■ **WRITTEN INSTRUCTION 1**
In the forum thread below about Mac mini server failures, which drive failed in both of the cases the first poster describes?
■ **WRITTEN INSTRUCTION 2**
From the Mac mini server forum thread below, return the passage starting at "I am not completely" and ending at "these drives see.".

— Start READING PASSAGE —

# Mac Mini Server failure rates?



## Guest

I have to say that I'm getting less and less impressed with the Mac mini servers as time goes by. In the last month I've seen 2 hard drive failures in them with clients, and in both cases it took over a week for the "parts" to arrive (i.e. hard drives) in order to get them repaired. I'm not sure if it's just a bad run of hard drives to blame or a design problem with the mini servers. 

In both cases the drives didn't report SMART errors, just started having massive I/O issues and both got to the point where they would just lock up the machine randomly and/or not mount or boot from the drives. Both failures where the top drive. From what the Apple stores told my clients it's a "special" hard drive that they had to order which meant that both clients were without their servers for multiple days while waiting on the "special" hard drives to arrive.

Anyone else seeing these kinds of issues? I'm wondering if it's a design issue/heat problem with the top drives. I've seen a lot of others complaining about top drive failures on the apple support discussions too.

I think there's something to be said for running a server that you can easily swap the hard drive on (without invalidating your warranty) and that you can run server class hard drives in (not laptop drives). I am concerned about this because pretty much anyone that has walked into the actual Apple store looking for a server gets sold one of these. There are a LOT of them out there. It has even gone so far that one client we sent to the Apple store to pick up a Mac Pro to run as a server had to be very insistent with the sales people in order to get what they wanted because the Apple Store people were trying to push them into forgetting the whole "Mac Pro idea" because they "weren't meant to be servers" and just buy a Mac Mini server instead because it "would be better" and that the mac mini's were "designed to be servers" (ya right). Thankfully the client just kept saying no and finally got them to order what they needed. He said it literally took 15 minutes of saying no until they finally placed his order.

Also I think it's pretty essential for a piece of server hardware to have 2 NICs, but that's another argument altogether


----------



## monokitty

It's a bad batch of hard drives; the systems themselves are not cooking the drives. The mini is relatively rock-solid, but the hard drives can be spotty. (In all machines, not limited to the mini.)


----------



## Guest

Thanks for that info Lars. Do you know if they are indeed "special" hard drives? I'd be very suspicious if they were ... special mounts maybe but the drives themselves should be standard, no?


----------



## eMacMan

I am not completely convinced that 2.5 inch drives are as reliable as 3.5s. I know I have seen a lot more failures of the smaller drives but have always assumed that had something to do with the portable use most of these drives see.

Good info Lars as I was considering the purchase of a Mini later this year.


----------



## monokitty

mguertin said:


> Thanks for that info Lars. Do you know if they are indeed "special" hard drives? I'd be very suspicious if they were ... special mounts maybe but the drives themselves should be standard, no?


I can't confirm; they appear to be normal drives, but at 7200 RPM. Whether or not they're of higher quality for server purposes, I can't tell.


----------



## Guest

They just seem to be standard Hitachi 7200rpm 500G drives from what I can tell from the software side of things.


----------



## MacDoc

They are normal drives.

— End READING PASSAGE —
— Start GIVEN ENTRIES —

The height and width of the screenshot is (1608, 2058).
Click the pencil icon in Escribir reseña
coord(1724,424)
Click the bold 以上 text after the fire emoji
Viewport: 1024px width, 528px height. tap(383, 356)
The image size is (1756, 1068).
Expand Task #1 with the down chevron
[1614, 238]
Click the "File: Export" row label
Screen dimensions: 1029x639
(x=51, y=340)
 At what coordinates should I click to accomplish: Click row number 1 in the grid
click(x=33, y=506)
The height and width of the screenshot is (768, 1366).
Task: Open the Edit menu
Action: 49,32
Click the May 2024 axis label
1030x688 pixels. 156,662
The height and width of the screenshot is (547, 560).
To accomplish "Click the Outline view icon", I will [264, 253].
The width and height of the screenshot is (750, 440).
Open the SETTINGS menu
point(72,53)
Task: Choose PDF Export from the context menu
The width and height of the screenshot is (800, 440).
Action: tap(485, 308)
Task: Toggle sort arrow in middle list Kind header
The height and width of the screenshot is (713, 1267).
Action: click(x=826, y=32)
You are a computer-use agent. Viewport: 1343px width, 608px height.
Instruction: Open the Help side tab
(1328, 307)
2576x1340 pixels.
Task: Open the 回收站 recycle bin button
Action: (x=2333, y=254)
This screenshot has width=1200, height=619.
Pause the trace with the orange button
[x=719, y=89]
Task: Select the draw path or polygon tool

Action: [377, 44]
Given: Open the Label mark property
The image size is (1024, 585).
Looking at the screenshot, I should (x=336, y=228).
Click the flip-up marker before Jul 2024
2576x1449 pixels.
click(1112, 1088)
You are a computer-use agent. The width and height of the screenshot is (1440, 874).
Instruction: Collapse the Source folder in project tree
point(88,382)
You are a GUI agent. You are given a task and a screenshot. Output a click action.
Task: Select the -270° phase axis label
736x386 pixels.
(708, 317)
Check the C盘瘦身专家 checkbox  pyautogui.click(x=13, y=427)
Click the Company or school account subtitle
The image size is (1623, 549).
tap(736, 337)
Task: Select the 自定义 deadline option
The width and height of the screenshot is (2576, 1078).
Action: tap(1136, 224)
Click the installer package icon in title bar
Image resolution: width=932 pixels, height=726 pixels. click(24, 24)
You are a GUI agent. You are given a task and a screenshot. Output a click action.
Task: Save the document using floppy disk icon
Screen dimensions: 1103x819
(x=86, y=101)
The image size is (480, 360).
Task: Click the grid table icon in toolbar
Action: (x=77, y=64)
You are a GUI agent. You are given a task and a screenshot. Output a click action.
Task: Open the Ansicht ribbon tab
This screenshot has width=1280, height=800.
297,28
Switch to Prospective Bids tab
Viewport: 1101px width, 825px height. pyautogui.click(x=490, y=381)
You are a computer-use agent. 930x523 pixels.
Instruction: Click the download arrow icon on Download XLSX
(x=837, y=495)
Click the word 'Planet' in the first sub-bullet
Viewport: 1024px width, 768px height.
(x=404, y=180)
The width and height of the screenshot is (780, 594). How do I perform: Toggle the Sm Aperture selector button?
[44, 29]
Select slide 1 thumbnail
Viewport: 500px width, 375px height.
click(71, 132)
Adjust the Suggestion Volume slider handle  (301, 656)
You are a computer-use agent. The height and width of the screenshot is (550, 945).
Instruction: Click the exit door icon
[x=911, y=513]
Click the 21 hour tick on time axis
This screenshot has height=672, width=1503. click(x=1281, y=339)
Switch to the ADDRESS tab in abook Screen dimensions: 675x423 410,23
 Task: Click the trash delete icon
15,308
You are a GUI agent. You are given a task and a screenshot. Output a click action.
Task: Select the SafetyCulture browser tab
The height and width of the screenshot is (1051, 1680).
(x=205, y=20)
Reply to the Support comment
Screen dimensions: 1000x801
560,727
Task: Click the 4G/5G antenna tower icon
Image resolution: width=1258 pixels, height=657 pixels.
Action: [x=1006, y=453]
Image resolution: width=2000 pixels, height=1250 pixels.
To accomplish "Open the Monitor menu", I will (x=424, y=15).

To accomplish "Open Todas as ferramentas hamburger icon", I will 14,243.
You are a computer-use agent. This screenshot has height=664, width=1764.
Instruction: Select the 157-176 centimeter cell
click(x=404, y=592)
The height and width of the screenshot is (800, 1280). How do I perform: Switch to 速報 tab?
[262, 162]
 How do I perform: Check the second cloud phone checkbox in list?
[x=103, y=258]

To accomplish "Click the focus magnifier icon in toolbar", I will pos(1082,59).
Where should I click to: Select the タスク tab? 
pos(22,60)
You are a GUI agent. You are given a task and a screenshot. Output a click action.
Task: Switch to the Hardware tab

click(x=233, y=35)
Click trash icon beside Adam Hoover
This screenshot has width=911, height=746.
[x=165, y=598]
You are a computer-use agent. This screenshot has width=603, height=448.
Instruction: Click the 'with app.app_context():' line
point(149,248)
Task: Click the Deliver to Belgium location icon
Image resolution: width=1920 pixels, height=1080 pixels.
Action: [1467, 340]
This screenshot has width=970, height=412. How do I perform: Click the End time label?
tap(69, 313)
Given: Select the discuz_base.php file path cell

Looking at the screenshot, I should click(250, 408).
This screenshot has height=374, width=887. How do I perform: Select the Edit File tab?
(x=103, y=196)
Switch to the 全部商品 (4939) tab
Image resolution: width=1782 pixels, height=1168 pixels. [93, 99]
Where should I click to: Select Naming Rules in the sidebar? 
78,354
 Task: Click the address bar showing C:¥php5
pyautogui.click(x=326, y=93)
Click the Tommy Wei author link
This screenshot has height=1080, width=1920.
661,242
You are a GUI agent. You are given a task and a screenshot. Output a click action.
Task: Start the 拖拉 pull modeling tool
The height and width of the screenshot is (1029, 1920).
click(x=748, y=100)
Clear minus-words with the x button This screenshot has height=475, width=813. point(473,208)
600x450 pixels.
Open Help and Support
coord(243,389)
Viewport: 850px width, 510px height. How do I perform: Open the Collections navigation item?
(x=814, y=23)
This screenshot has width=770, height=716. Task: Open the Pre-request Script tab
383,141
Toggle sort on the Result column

— End GIVEN ENTRIES —

■ **WRITTEN REPLY 1**
The top drive.

■ **WRITTEN REPLY 2**
I am not completely convinced that 2.5 inch drives are as reliable as 3.5s. I know I have seen a lot more failures of the smaller drives but have always assumed that had something to do with the portable use most of these drives see.